** SOURCE DATA **

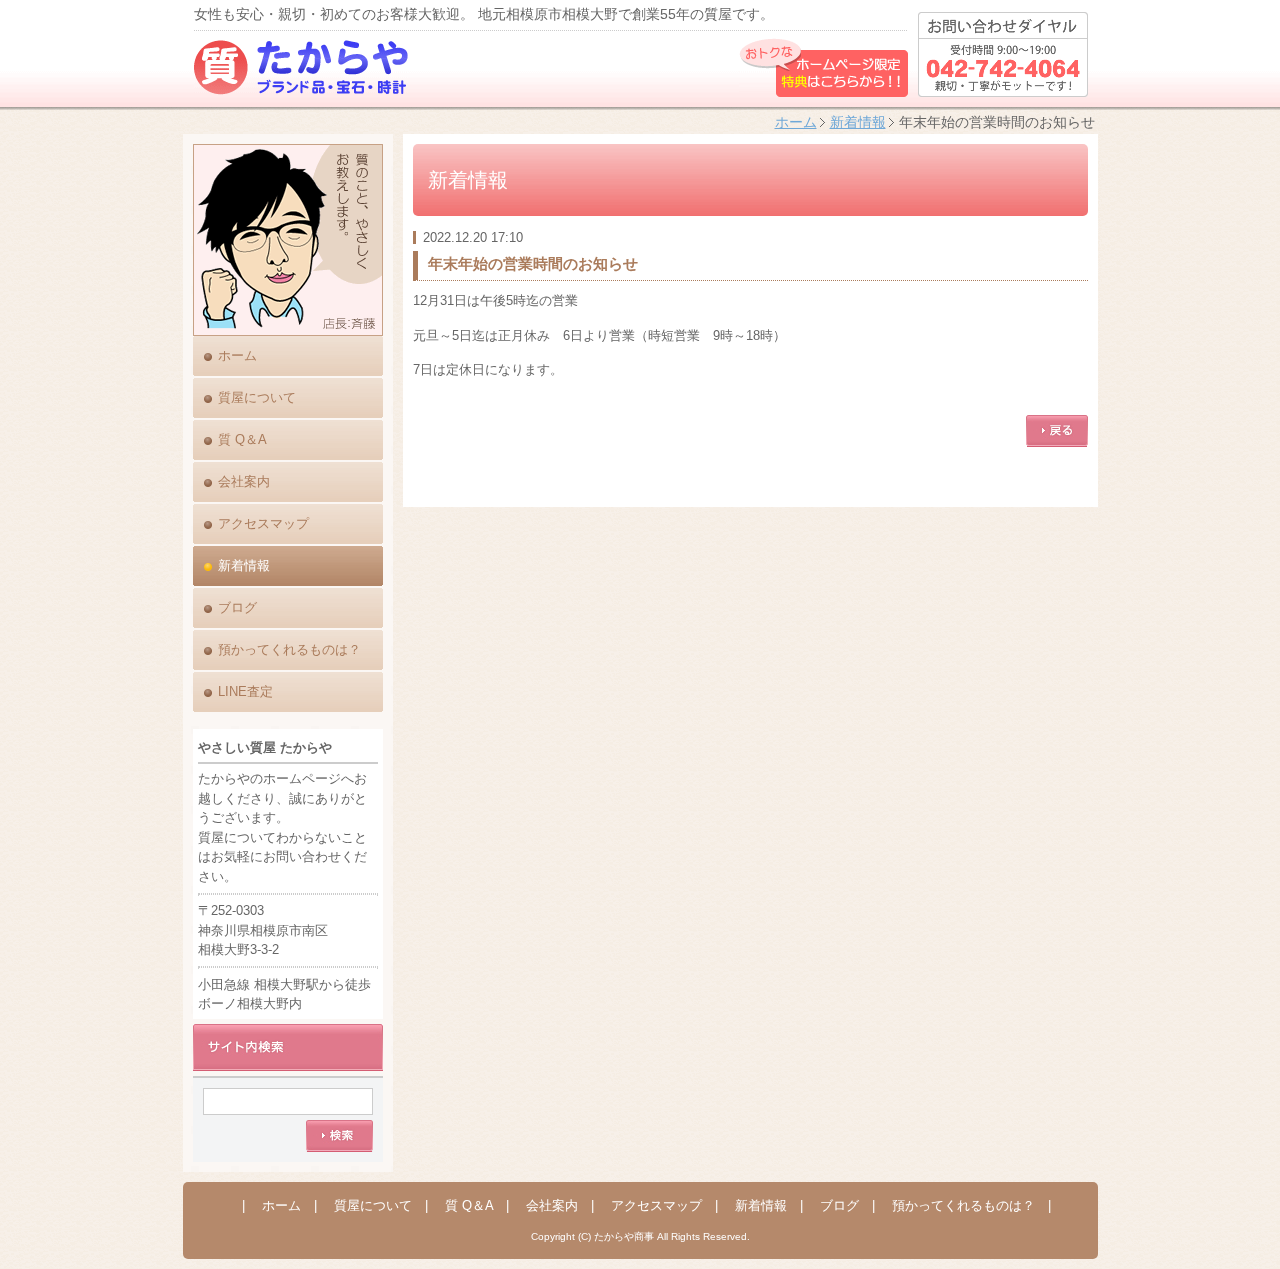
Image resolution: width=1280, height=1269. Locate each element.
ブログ (237, 607)
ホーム (796, 122)
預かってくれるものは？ (289, 649)
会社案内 (244, 481)
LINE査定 (245, 691)
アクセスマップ (263, 523)
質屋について (257, 397)
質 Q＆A (242, 439)
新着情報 (858, 122)
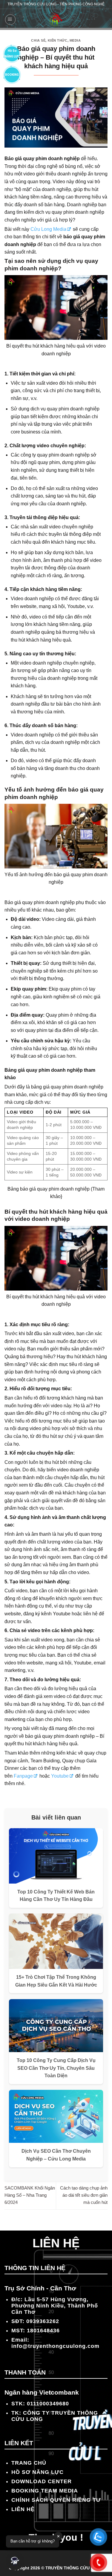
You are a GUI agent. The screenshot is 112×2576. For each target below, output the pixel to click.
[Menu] (10, 19)
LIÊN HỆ (23, 2509)
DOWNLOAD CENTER (41, 2481)
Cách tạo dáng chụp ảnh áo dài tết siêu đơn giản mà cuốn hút (84, 2195)
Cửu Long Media (48, 229)
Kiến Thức (57, 40)
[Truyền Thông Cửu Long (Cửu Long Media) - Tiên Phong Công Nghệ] (56, 19)
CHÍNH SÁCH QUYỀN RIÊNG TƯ (56, 2500)
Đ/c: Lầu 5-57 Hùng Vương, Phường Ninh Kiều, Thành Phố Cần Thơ (54, 2305)
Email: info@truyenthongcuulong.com (55, 2343)
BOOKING (12, 74)
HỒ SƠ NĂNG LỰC (37, 2472)
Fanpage (23, 1776)
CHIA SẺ (38, 40)
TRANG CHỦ (28, 2463)
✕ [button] (58, 2536)
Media (75, 40)
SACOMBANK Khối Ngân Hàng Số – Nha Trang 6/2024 (29, 2195)
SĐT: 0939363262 (35, 2321)
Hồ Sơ (12, 53)
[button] (15, 2561)
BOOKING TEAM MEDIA (44, 2491)
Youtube (60, 1776)
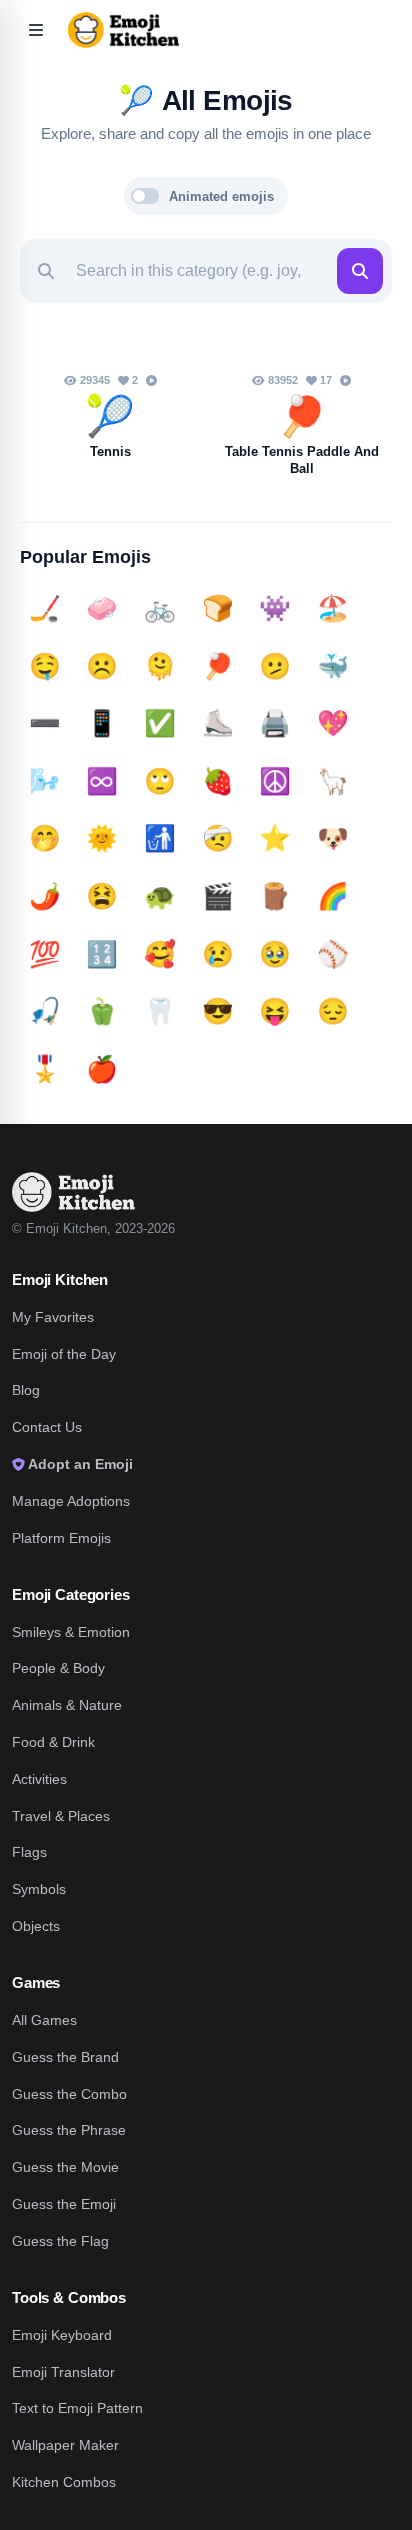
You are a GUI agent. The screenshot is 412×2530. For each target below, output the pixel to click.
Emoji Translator (63, 2372)
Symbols (39, 1889)
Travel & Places (61, 1816)
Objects (36, 1926)
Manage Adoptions (71, 1501)
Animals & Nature (67, 1705)
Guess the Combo (69, 2094)
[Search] (360, 271)
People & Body (58, 1668)
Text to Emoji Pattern (77, 2408)
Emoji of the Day (64, 1354)
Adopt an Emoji (79, 1464)
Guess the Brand (65, 2057)
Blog (26, 1390)
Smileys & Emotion (71, 1632)
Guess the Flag (60, 2241)
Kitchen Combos (64, 2482)
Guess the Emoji (64, 2204)
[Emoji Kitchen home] (73, 1192)
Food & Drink (53, 1742)
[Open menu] (36, 30)
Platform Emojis (61, 1538)
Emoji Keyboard (62, 2335)
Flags (29, 1852)
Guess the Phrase (69, 2130)
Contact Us (47, 1427)
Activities (39, 1779)
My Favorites (53, 1317)
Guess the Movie (65, 2167)
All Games (44, 2020)
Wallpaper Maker (65, 2445)
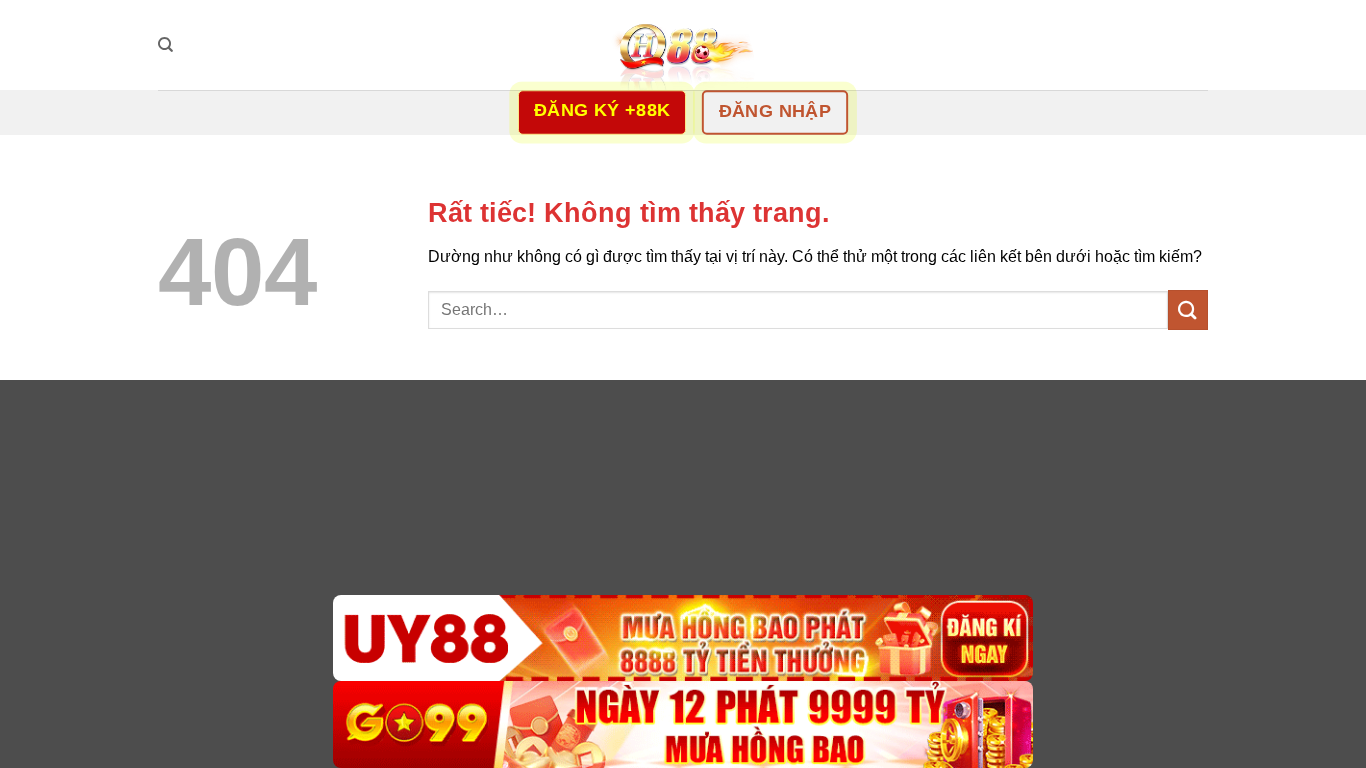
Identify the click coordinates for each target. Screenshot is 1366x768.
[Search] (165, 45)
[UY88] (683, 638)
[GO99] (683, 724)
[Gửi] (1188, 309)
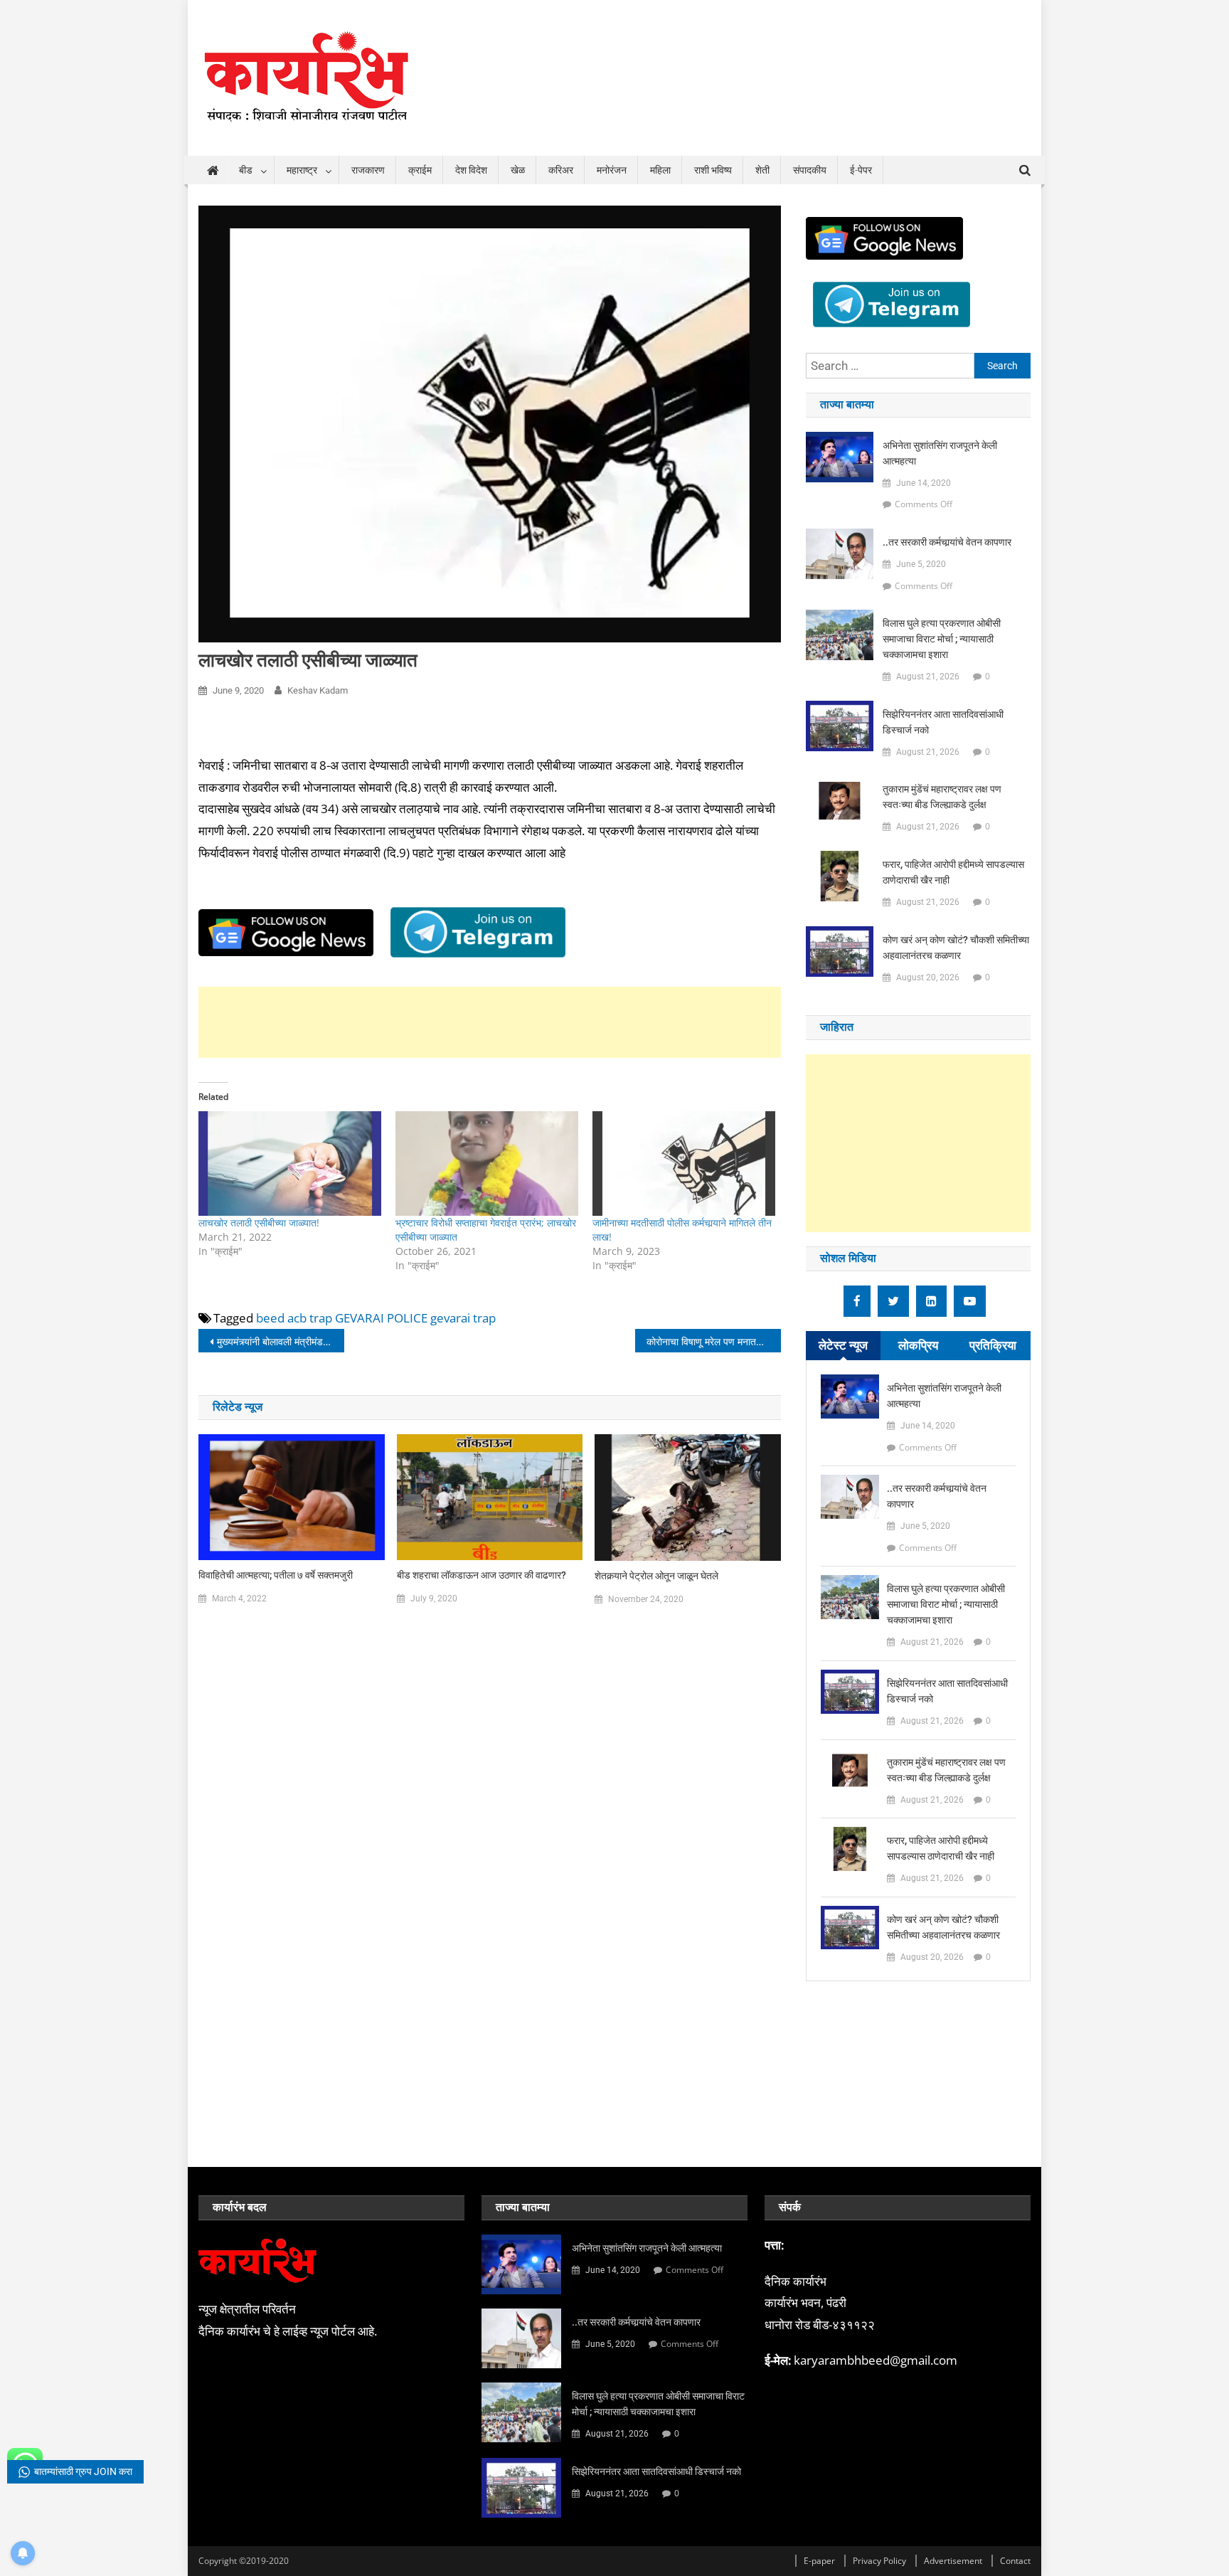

** WHAT YOU HAVE TO DO **
Please print all the data above word for word. Pictures should not appear in the copy.

** RESPONSE AREA **
Image resolution: width=1280, height=1269. Locate each element.
ブログ (237, 607)
ホーム (796, 122)
預かってくれるものは？ (289, 649)
会社案内 (244, 481)
LINE査定 (245, 691)
アクセスマップ (263, 523)
質屋について (257, 397)
質 Q＆A (242, 439)
新着情報 (858, 122)
You are a GUI agent. The screenshot is 112×2576. For each target below, output the pixel to click.
[Menu] (10, 19)
LIÊN HỆ (23, 2509)
DOWNLOAD CENTER (41, 2481)
Cách tạo dáng chụp ảnh áo dài tết siêu đơn giản mà cuốn hút (84, 2195)
Cửu Long Media (48, 229)
Kiến Thức (57, 40)
[Truyền Thông Cửu Long (Cửu Long Media) - Tiên Phong Công Nghệ] (56, 19)
CHÍNH SÁCH QUYỀN RIÊNG TƯ (56, 2500)
Đ/c: Lầu 5-57 Hùng Vương, Phường Ninh Kiều, Thành Phố Cần Thơ (54, 2305)
Email: info@truyenthongcuulong.com (55, 2343)
BOOKING (12, 74)
HỒ SƠ NĂNG LỰC (37, 2472)
Fanpage (23, 1776)
CHIA SẺ (38, 40)
TRANG CHỦ (28, 2463)
✕ [button] (58, 2536)
Media (75, 40)
SACOMBANK Khối Ngân Hàng Số – Nha Trang 6/2024 (29, 2195)
SĐT: 0939363262 (35, 2321)
Hồ Sơ (12, 53)
[button] (15, 2561)
BOOKING TEAM MEDIA (44, 2491)
Youtube (60, 1776)
You are a GUI agent. The screenshot is 412×2530. For each target below, output the pixel to click.
Emoji Translator (63, 2372)
Symbols (39, 1889)
Travel & Places (61, 1816)
Objects (36, 1926)
Manage Adoptions (71, 1501)
Animals & Nature (67, 1705)
Guess the Combo (69, 2094)
[Search] (360, 271)
People & Body (58, 1668)
Text to Emoji Pattern (77, 2408)
Emoji of the Day (64, 1354)
Adopt an Emoji (79, 1464)
Guess the Brand (65, 2057)
Blog (26, 1390)
Smileys & Emotion (71, 1632)
Guess the Flag (60, 2241)
Kitchen Combos (64, 2482)
Guess the Emoji (64, 2204)
[Emoji Kitchen home] (73, 1192)
Food & Drink (53, 1742)
[Open menu] (36, 30)
Platform Emojis (61, 1538)
Emoji Keyboard (62, 2335)
Flags (29, 1852)
Guess the Phrase (69, 2130)
Contact Us (47, 1427)
Activities (39, 1779)
My Favorites (53, 1317)
Guess the Movie (65, 2167)
All Games (44, 2020)
Wallpaper Maker (65, 2445)
Identify the click coordinates for each target. Screenshot is 1366x768.
[Search] (165, 45)
[UY88] (683, 638)
[GO99] (683, 724)
[Gửi] (1188, 309)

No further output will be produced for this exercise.